Background: Ibrutinib targets Bruton’s tyrosine kinase, a kinase involved in signaling of B-cell and chemokine receptors, which are implicated in the pathogenesis of hematologic malignancies. Ibrutinib has been shown to improve survival in hematologic malignancies, and yet the tolerability has not been elucidated. We undertook systematic review and pooled analysis of randomized controlled trials (RTCs) to determine the risk of gastrointestinal toxicities and the rate of treatment discontinuation due to adverse events. Methods: We performed a comprehensive literature search using MEDLINE, EMBASE databases and meeting abstracts through September 2018. Phase 3 RCTs that mention gastrointestinal toxicities and the rate of treatment discontinuation due to adverse events were incorporated in the analysis. Mantel-Haenszel method was used to calculate the estimated pooled risk ratio with 95% CI. Random effects model was applied. Results: 6 phase III RCTs with a total of 1,811 patients with chronic lymphocytic leukemia/small lymphocytic lymphoma, mantle cell lymphoma, and Waldenstrom’s macroglobulinemia were included. Studies comparing ibrutinib vs ofatumumab, ibrutinib vs chlorambucil, ibrutinib + bendamustine + rituximab vs placebo + bendamustine + rituximab, ibrutinib vs temsirolimus, and ibrutinib vs rituximab were included in the analysis. The incidence of treatment discontinuation due to adverse events was 9.30% in the ibrutinib group vs 13.13% in the control arm. The relative risk (RR) for treatment discontinuation was 0.740 (95% CI: 0.385–1.423; P=.367).

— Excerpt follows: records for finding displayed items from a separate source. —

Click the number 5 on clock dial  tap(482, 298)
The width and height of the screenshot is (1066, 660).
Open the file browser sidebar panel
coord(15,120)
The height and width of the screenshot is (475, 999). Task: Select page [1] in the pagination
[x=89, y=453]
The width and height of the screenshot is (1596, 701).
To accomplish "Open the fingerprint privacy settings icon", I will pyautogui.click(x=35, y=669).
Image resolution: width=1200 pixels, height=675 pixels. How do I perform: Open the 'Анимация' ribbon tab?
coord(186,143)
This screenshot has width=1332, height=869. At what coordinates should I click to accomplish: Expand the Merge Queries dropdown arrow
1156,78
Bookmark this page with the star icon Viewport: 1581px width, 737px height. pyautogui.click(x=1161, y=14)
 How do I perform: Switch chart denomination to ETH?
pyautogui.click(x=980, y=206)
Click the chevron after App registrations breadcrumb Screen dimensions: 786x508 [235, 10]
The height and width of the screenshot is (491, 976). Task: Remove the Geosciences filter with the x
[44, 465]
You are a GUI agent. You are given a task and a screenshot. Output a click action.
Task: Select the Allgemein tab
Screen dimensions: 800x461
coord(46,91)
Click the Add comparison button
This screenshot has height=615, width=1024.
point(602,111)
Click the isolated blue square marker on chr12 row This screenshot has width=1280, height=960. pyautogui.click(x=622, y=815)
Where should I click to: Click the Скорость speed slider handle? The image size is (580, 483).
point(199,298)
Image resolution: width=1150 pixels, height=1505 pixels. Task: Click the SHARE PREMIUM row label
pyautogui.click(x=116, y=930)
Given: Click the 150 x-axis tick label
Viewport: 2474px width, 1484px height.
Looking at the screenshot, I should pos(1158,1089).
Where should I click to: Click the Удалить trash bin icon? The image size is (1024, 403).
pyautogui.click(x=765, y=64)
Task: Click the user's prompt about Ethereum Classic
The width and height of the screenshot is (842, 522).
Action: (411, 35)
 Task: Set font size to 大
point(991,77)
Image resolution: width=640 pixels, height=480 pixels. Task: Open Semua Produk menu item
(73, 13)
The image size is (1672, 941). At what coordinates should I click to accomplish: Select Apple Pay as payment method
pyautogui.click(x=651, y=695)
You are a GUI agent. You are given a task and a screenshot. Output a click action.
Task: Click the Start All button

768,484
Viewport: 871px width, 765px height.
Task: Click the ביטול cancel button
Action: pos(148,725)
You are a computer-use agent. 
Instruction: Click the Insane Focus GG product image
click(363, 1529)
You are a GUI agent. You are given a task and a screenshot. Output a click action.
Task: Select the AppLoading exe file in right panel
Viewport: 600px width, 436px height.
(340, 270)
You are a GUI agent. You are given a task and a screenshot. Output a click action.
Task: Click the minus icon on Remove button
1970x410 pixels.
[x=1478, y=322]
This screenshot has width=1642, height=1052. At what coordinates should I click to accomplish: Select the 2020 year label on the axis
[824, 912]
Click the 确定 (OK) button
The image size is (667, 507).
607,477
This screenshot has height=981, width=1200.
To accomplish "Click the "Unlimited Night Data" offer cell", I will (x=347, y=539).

The pooled RR of all-grade side effects were as follows: diarrhea, 1.955 (95% CI: 1.304–2.933; P=.001); nausea, 1.038 (95% CI: 0.702–1.534; P=.852); vomiting, 1.048 (95% CI: 0.547–2.007; P=.888); and stomatitis, 1.262 (95% CI: 0.112–14.173; P=.850). The RR of high-grade adverse effects were as follows: diarrhea, 1.749 (95% CI: 0.866–3.530; P=.119); nausea, 2.237 (95% CI: 0.478–10.471; P=.306); vomiting, 0.429 (95% CI: 0.111–1.659; P=.220); and stomatitis, 0.309 (95% CI: 0.028–3.440; P=.340). Conclusion: Our study demonstrated that patients on ibrutinib arm noted increased risk of all-grade diarrhea. Nevertheless, other GI toxicities as well as treatment discontinuation due to adverse events were not statistically significant in the ibrutinib group compared with the control arm.